YOUR INSTRUCTIONS :: Pull out every line from the listing that has the word "will".

DATA SUPPLIED ::
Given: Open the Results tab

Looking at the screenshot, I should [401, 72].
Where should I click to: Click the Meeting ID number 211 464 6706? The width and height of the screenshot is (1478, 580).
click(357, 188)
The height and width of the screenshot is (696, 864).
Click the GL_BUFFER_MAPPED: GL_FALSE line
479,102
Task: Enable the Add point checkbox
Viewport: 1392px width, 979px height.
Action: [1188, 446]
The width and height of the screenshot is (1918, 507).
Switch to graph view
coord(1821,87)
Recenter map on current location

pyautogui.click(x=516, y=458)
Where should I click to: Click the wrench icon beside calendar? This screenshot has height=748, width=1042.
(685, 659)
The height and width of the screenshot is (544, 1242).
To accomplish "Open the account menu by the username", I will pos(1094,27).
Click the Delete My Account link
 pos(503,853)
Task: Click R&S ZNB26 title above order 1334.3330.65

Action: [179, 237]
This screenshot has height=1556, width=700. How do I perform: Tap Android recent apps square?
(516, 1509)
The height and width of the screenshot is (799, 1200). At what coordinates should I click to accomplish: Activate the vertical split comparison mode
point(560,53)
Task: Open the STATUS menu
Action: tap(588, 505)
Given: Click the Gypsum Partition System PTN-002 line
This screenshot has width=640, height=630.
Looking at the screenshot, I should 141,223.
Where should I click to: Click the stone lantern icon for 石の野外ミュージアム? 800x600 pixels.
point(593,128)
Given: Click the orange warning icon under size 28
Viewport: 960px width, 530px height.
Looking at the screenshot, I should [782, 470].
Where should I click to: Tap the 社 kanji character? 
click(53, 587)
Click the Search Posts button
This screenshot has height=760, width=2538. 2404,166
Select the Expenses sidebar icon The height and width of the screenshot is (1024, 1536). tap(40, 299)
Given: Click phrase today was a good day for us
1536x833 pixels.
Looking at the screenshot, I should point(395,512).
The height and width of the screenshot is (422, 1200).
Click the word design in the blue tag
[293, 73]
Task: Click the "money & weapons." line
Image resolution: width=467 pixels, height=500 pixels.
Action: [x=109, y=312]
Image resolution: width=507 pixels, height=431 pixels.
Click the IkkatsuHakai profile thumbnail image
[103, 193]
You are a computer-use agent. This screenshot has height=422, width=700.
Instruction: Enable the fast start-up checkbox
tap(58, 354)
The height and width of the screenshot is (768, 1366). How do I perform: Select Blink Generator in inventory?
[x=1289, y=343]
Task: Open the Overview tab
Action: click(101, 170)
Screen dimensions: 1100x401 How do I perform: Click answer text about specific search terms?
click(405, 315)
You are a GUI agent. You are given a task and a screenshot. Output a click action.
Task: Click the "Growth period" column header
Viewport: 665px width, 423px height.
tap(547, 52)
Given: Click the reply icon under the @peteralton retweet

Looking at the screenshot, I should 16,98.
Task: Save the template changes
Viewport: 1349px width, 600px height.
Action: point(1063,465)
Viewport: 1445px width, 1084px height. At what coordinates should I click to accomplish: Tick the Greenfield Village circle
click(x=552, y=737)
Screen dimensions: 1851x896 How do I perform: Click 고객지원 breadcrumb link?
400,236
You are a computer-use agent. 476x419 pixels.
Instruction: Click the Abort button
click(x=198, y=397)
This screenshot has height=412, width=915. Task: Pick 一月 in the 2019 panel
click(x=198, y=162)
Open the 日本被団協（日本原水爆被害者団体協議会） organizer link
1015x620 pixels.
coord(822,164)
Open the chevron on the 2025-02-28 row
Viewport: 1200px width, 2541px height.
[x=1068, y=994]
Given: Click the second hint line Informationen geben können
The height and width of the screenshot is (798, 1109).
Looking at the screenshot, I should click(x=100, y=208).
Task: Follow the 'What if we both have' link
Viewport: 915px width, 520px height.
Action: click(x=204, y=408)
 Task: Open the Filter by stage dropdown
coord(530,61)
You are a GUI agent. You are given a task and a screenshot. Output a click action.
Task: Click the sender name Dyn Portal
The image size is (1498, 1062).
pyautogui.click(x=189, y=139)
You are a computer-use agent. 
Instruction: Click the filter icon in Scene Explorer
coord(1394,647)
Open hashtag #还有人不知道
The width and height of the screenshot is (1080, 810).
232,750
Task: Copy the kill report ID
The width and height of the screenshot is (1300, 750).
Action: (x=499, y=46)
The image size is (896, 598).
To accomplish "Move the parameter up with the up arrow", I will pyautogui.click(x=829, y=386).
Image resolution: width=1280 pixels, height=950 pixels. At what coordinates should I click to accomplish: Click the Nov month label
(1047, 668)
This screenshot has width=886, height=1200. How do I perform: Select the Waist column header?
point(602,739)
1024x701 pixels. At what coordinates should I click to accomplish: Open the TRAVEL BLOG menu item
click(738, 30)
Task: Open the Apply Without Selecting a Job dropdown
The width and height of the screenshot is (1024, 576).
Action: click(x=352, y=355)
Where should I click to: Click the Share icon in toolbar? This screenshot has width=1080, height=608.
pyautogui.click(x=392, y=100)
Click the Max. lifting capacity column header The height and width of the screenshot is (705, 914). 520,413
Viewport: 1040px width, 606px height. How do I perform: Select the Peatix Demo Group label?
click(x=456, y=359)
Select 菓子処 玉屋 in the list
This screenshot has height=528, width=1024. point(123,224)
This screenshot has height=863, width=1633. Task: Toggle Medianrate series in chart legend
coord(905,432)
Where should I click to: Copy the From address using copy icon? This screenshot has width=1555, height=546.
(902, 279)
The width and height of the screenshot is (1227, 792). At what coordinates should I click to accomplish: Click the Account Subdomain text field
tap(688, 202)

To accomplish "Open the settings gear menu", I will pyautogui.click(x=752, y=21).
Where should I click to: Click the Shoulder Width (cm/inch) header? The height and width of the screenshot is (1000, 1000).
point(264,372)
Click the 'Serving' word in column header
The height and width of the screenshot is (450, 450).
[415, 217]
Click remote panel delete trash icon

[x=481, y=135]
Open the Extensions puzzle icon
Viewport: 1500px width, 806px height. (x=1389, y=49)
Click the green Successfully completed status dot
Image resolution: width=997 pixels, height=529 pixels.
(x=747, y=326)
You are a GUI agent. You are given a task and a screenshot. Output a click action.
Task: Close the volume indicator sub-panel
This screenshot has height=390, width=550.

ANSWER TO THE PROBLEM ::
To accomplish "Open the account menu by the username", I will pos(1094,27).
To accomplish "Move the parameter up with the up arrow", I will pyautogui.click(x=829, y=386).
To accomplish "Open the settings gear menu", I will pyautogui.click(x=752, y=21).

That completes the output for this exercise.